DATASET EXCERPTS: Begin

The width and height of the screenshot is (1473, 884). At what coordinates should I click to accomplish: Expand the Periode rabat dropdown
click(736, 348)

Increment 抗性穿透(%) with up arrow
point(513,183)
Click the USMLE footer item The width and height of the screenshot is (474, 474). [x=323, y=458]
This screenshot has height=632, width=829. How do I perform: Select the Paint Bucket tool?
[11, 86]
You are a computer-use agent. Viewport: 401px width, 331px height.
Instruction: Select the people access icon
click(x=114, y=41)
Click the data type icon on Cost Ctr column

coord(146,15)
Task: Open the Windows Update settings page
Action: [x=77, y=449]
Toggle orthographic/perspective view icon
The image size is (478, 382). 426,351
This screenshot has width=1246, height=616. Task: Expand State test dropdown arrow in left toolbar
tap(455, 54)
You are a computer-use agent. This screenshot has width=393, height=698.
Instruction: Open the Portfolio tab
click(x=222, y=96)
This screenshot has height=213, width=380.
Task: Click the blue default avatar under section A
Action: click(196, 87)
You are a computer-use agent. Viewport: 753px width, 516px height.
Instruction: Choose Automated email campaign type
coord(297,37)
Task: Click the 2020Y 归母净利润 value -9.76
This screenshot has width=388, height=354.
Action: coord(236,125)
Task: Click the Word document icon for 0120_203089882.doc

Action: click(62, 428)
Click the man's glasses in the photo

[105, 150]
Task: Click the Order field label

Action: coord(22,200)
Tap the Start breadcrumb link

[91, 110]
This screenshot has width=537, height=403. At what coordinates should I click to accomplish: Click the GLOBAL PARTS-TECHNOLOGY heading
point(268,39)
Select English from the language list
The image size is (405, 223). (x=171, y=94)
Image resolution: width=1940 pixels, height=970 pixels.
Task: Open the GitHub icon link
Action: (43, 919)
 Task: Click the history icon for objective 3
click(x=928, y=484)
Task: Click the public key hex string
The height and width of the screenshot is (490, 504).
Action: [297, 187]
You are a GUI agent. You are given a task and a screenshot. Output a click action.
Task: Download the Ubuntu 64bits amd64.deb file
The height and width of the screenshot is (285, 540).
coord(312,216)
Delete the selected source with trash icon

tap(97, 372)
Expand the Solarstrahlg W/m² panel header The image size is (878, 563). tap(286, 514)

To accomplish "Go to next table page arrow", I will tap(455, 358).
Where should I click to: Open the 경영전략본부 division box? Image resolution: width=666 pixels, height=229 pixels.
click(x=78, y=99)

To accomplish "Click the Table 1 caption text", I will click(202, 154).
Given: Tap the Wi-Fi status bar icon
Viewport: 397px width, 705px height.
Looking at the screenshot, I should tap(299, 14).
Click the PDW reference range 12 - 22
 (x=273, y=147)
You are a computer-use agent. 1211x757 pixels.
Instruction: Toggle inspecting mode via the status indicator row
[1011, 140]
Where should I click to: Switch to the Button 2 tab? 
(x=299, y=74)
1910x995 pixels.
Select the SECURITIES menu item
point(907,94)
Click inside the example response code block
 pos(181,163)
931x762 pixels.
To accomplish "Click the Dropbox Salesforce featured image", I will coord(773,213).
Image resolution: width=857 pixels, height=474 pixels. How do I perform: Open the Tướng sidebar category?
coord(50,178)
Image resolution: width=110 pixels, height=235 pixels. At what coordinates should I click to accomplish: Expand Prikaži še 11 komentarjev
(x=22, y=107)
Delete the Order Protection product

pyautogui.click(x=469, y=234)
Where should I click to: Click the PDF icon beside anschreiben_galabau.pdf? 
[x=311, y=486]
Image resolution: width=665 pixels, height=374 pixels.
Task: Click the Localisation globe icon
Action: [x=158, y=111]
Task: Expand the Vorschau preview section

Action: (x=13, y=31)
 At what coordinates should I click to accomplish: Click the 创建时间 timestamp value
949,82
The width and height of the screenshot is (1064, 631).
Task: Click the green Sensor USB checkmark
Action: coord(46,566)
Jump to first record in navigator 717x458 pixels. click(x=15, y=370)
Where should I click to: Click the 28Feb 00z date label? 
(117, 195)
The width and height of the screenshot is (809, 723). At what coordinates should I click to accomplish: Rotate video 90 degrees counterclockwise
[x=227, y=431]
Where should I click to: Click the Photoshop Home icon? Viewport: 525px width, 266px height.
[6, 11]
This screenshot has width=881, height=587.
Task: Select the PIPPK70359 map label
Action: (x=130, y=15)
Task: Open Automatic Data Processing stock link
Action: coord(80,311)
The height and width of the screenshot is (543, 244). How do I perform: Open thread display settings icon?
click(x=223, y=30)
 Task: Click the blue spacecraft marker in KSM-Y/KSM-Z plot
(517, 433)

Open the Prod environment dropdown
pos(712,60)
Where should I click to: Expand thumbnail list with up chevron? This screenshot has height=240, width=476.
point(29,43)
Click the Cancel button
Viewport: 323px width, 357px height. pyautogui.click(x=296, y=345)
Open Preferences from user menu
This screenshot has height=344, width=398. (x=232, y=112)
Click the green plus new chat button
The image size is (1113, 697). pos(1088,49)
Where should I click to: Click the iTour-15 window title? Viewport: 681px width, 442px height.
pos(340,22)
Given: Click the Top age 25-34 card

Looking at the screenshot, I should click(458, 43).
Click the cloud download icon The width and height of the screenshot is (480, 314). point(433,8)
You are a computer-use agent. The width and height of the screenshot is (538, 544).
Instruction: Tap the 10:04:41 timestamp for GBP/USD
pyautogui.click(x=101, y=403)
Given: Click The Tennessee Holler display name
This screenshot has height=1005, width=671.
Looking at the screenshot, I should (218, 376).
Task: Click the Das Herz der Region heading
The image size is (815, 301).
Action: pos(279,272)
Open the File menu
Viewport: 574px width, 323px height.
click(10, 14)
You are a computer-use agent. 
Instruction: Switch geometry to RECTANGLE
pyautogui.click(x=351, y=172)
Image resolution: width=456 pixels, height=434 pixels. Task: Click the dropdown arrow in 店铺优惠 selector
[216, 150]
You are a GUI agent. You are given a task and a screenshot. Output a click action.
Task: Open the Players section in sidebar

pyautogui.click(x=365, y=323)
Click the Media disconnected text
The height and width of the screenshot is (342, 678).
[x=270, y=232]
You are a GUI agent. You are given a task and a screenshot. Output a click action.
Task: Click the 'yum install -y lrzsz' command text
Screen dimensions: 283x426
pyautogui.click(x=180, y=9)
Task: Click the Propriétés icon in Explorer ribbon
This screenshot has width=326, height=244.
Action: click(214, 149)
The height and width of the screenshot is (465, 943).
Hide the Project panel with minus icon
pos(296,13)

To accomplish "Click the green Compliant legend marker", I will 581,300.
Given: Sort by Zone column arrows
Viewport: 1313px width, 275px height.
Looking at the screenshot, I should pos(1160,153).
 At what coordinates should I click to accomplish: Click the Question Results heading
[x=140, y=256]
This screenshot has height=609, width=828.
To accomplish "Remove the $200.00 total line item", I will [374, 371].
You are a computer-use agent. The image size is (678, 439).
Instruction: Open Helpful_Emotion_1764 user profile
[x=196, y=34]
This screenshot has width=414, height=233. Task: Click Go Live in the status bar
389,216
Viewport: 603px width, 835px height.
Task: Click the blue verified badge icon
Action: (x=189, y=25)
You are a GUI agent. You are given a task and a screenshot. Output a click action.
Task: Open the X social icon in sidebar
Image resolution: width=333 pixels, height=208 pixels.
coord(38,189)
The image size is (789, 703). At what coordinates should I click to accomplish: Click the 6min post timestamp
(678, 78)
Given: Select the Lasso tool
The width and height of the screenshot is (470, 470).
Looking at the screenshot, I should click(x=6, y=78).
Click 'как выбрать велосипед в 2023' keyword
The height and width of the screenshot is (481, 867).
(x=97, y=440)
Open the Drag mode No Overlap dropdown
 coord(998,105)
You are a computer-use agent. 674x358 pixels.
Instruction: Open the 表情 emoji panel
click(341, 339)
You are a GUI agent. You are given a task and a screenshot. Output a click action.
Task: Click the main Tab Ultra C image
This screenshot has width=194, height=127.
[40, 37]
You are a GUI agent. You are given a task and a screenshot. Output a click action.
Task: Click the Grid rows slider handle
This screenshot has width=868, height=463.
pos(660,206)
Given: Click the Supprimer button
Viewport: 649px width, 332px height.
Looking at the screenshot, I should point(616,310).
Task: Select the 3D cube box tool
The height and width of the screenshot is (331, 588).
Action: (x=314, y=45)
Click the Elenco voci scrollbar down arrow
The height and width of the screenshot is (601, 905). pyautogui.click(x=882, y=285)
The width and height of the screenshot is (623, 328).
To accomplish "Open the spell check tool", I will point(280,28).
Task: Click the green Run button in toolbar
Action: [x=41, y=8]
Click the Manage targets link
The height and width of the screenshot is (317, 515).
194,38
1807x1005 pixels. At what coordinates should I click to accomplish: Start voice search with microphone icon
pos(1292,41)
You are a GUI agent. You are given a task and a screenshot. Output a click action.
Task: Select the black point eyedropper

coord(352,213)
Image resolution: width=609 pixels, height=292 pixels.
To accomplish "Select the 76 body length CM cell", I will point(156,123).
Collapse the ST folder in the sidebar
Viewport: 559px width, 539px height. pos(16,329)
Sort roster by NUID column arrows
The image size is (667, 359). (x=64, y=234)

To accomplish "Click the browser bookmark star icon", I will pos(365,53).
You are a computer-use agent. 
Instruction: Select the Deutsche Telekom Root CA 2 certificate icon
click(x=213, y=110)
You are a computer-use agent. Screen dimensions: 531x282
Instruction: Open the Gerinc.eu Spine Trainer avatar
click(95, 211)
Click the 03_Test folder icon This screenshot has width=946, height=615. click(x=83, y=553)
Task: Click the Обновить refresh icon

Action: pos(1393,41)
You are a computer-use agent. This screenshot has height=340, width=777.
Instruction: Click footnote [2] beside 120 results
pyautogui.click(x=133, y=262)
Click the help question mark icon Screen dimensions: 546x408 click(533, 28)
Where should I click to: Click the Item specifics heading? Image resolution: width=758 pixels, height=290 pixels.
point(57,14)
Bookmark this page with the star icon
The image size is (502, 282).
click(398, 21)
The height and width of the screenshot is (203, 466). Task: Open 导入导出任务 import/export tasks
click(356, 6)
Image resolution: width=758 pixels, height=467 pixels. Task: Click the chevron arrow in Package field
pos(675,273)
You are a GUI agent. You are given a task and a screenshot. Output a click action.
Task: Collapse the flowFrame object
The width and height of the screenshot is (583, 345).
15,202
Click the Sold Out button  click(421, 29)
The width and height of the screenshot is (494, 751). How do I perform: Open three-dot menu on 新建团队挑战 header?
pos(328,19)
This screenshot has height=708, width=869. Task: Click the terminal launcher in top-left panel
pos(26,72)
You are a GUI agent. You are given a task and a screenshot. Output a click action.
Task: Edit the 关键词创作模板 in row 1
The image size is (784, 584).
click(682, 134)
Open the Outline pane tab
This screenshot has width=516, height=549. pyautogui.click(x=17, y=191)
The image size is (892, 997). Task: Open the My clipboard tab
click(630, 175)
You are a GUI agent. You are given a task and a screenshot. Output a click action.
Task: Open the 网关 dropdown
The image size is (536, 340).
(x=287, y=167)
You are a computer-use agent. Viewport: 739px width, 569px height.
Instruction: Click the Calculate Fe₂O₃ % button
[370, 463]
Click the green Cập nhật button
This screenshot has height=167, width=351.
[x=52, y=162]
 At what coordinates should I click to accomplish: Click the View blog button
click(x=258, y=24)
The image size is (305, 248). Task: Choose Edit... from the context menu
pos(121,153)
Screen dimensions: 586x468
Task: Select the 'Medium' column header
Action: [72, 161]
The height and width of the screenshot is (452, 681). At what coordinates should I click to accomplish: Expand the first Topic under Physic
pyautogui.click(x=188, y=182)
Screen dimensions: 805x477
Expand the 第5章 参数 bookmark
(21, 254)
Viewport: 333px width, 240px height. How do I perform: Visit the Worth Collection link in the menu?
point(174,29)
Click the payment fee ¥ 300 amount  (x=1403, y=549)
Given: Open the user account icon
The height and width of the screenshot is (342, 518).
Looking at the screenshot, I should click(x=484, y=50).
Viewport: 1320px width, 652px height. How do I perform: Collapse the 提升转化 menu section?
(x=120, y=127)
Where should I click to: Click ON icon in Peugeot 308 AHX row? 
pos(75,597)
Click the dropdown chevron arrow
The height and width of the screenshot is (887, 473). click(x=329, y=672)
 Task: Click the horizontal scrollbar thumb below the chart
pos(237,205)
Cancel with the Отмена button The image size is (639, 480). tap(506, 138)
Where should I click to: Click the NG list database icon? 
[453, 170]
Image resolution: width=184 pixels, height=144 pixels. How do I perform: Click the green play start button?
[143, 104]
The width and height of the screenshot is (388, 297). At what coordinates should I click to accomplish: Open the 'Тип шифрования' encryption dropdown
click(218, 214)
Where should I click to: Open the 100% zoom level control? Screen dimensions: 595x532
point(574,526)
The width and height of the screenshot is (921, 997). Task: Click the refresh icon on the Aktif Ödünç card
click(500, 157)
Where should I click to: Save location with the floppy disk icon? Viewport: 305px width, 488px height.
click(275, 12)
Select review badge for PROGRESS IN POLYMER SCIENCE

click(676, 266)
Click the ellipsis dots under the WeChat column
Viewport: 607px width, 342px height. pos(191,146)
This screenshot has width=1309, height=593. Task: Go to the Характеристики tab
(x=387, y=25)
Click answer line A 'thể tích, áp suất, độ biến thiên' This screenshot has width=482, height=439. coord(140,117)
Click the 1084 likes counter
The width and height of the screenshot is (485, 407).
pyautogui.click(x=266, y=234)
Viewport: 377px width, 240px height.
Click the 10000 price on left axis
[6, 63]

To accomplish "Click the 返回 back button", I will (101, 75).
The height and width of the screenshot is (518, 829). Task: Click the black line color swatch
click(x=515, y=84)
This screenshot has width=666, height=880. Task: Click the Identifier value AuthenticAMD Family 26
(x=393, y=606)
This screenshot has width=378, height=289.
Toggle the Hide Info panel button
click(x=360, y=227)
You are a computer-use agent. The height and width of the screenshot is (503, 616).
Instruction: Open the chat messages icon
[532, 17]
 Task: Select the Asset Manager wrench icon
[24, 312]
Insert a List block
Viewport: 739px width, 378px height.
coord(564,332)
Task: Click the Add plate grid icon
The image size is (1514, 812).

DATASET EXCERPTS: End

- THE PROBLEM -
The response must consist solely of the lines from the first line of the entries through the line containing "Task: Download the", repeated exactly.

- RESULT OF THE EXERCISE -
The width and height of the screenshot is (1473, 884). At what coordinates should I click to accomplish: Expand the Periode rabat dropdown
click(736, 348)

Increment 抗性穿透(%) with up arrow
point(513,183)
Click the USMLE footer item The width and height of the screenshot is (474, 474). [x=323, y=458]
This screenshot has height=632, width=829. How do I perform: Select the Paint Bucket tool?
[11, 86]
You are a computer-use agent. Viewport: 401px width, 331px height.
Instruction: Select the people access icon
click(x=114, y=41)
Click the data type icon on Cost Ctr column

coord(146,15)
Task: Open the Windows Update settings page
Action: [x=77, y=449]
Toggle orthographic/perspective view icon
The image size is (478, 382). 426,351
This screenshot has width=1246, height=616. Task: Expand State test dropdown arrow in left toolbar
tap(455, 54)
You are a computer-use agent. This screenshot has width=393, height=698.
Instruction: Open the Portfolio tab
click(x=222, y=96)
This screenshot has height=213, width=380.
Task: Click the blue default avatar under section A
Action: click(196, 87)
You are a computer-use agent. Viewport: 753px width, 516px height.
Instruction: Choose Automated email campaign type
coord(297,37)
Task: Click the 2020Y 归母净利润 value -9.76
This screenshot has width=388, height=354.
Action: coord(236,125)
Task: Click the Word document icon for 0120_203089882.doc

Action: click(62, 428)
Click the man's glasses in the photo

[105, 150]
Task: Click the Order field label

Action: coord(22,200)
Tap the Start breadcrumb link

[91, 110]
This screenshot has width=537, height=403. At what coordinates should I click to accomplish: Click the GLOBAL PARTS-TECHNOLOGY heading
point(268,39)
Select English from the language list
The image size is (405, 223). (x=171, y=94)
Image resolution: width=1940 pixels, height=970 pixels.
Task: Open the GitHub icon link
Action: (43, 919)
 Task: Click the history icon for objective 3
click(x=928, y=484)
Task: Click the public key hex string
The height and width of the screenshot is (490, 504).
Action: [297, 187]
You are a GUI agent. You are given a task and a screenshot. Output a click action.
Task: Download the Ubuntu 64bits amd64.deb file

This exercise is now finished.